Report on Murthy structures

WHAT_CHECK

The WHAT_CHECK software knows many, many validation options. Not many of these are useful for the detection of fraud because when I started writing WHAT IF (of which WHAT_CHECK is one menu that was mainly written by Rob Hooft (a brilliant theoretical crystallographer) I was young and foolish enough to think that fraud couldn't happen in a world as pure as the scientific one.

WHAT_CHECK is one option of the WHAT IF software. For WHAT IF and extensive website exists. The WHAT_CHECK website holds much information about WHAT_CHECK, and we are in the process of making a course on using WHAT_CHECK. Because of this the WHAT_CHECK site will be in shambles for a while, but feel free to occasionally come back to it and see how far we got.

The WHAT_CHECK options can be classified in many ways. One way could, for example, be:

Geometric errors.

For things like bond lengths, bond angles, etc., we do know the real values with great accuracy and precission thanks to small molecule crustallography. For example, we know that the length of a Cα-Cβ bond in alanine is 1.521±0.033 Ångström. In due time we might find out that it should actually be 1.523±0.021, but that will do little harm to the present day conclusions. There is a twenty year long body of evidence to show that σ-values (i.e. standard deviations) on parameters we 'know' only get smaller. So, something we call today a 5σ deviation might in the year 2011 have become a 7σ deviation, but there is no chance it will become a 4σ deviation. As the accuracy and precision of these parameters is much higher than what today can be achieved by protein crystallography, comparisons with such parameters provide a gold standard.

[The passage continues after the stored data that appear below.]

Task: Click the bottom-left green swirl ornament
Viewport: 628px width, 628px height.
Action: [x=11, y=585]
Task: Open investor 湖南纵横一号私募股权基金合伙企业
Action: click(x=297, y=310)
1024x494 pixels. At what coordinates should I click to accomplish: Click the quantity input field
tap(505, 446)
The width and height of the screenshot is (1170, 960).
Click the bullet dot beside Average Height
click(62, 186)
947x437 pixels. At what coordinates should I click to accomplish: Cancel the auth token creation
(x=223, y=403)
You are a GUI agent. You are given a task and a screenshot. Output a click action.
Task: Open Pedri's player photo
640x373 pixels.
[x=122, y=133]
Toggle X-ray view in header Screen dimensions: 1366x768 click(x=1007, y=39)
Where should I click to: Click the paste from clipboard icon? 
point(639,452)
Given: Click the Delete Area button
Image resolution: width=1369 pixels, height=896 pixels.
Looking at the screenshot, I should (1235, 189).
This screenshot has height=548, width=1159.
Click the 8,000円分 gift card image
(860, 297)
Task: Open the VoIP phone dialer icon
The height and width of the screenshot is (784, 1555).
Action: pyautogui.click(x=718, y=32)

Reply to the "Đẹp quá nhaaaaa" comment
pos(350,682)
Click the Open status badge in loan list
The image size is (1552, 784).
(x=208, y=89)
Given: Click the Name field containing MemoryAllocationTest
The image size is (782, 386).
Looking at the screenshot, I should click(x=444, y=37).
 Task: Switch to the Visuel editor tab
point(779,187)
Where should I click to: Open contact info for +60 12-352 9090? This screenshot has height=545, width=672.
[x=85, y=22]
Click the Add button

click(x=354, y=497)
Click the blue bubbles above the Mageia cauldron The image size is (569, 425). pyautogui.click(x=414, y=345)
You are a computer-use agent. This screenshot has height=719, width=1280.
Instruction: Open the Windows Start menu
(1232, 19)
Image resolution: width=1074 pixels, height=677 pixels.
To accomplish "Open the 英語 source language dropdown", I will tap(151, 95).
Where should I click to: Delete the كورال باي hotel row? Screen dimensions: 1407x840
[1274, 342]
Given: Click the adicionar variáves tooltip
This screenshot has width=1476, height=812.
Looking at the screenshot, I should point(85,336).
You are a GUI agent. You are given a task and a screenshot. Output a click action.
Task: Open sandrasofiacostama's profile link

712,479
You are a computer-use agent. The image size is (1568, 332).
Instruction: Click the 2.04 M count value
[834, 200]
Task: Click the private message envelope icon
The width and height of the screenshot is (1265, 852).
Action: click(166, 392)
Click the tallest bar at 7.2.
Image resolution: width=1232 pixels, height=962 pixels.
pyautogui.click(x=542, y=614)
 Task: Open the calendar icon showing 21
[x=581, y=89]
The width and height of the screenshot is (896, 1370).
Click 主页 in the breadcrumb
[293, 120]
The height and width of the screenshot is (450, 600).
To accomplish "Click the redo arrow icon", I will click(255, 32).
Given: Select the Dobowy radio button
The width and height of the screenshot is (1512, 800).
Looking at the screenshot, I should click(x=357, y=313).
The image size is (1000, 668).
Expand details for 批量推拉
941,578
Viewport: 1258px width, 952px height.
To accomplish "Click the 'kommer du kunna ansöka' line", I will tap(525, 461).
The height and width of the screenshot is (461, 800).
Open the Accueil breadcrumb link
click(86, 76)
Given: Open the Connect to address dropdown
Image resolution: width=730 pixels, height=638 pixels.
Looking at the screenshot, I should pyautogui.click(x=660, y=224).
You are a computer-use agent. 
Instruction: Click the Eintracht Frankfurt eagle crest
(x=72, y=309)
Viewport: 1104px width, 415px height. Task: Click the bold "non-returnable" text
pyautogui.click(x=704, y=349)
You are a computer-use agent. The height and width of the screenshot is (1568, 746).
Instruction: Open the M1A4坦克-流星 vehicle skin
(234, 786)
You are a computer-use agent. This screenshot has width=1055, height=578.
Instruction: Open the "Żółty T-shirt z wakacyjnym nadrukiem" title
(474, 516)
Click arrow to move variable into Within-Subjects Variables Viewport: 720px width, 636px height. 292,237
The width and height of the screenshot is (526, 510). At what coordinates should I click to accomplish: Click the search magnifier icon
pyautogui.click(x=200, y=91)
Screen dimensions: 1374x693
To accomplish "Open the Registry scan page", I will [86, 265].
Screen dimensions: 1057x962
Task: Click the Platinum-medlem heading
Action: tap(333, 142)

Structural inprobabilities.

There is no absolute standard for things like rotamer distributions, atomic clashes, or atomic packing distributions. In such cases we resort to internal callibration. With that I mean that we set up a scoring method. We run this score over 500-1000 high quality X-ray structures. This gives us a score-distribution. If that score-distribution is adequately close to a normal distribution, it can be used for checking purposes, and scores for other proteins can be expressed as the number of standard deviations any protein is away (using the same scorings method as for the 500-1000 used for callibration, of course) from the mean of the callibration distribution.

Other checks.

WHAT_CHECK knows about 100 checks that deal with symmetry related problems. We warn for nomenclature errors. We report missing atoms and a whole series of about 25 other administrative problems. We warn for wrong residues, for flipped His, Asn, Gln side chains, etc. All in all there are a little over 250 checks in this category. Non of these checks, however, are good at detecting fraud.

A word about σ

In WHAT_CHECK we attach Z-scores to values. Z-scores are the number of standard deviations that an observed value deviates from the expected mean. So, if we say that some observation is a 4σ deviation, we take a (very small) chance that we call something wrong that is correct. The table below (which I extracted from the Wikipedia) indicates how certain we are that something is actually wrong when we call it wrong.

1σ 68.3%
2σ 95.4%
3σ 99.7%
4σ 99.994%
5σ 99.99994%
6σ 99.9999998%
7σ 99.9999999997%

So, if something deviates from normal by 5σ we take a chance of 0.00006% that we call something wrong that is actually right.

It should be kept in mind that the chance that a series such deviations occur in one protein is roughly the product of all possible occurrences of the event multiplied by the chance of each occurrence. So, if we have 1000 bonds in a protein we very roughly ecpect three of those bonds to deviate by 3σ. So, finding three of such events is normal. Finding 17 of them, on the other hand, is very, very abnormal.